I used the CSA Layer Naming Convention (www.csanet.org/inftech/csalnc.html) to name the layers in the older propylon model; indeed, the convention was developed in response to the problems I first encountered in dealing effectively with CAD layers more than a decade ago. As a result, explaining the layer names was not so difficult. I only needed to explain the way I had applied the CSA Layer Naming Convention to the older propylon model and refer users to the web document explaining the convention. Had I named layers using mnemonic aids or some other shorthand, it would have been necessary to provide a name and a description of the material found on each of more than 150 layers in the model instead of explaining the logical scheme followed.

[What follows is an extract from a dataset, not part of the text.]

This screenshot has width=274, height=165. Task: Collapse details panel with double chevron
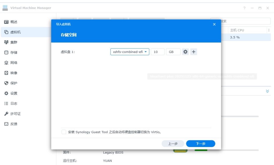[267, 91]
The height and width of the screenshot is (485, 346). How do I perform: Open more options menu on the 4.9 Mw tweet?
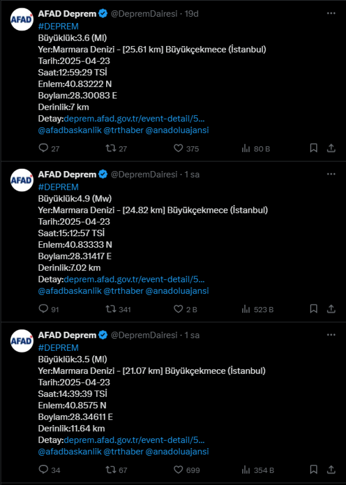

In the process of checking the layer names to be sure that I had properly specified all, I found, not surprisingly, that there were some incorrectly named layers in the model. In addition, there were some unnecessary layers (that are often impossible to remove in AutoCAD® for reasons I have never fully understood). I cleaned up the errors and did my best to remove the unused layers. The result is not just accurate documentation but a better model. While I suspected there would be some errors and consequent corrections, I did find a few more inconsistencies in the layer names than I had expected (and a spelling error in the copyright statement in the model!).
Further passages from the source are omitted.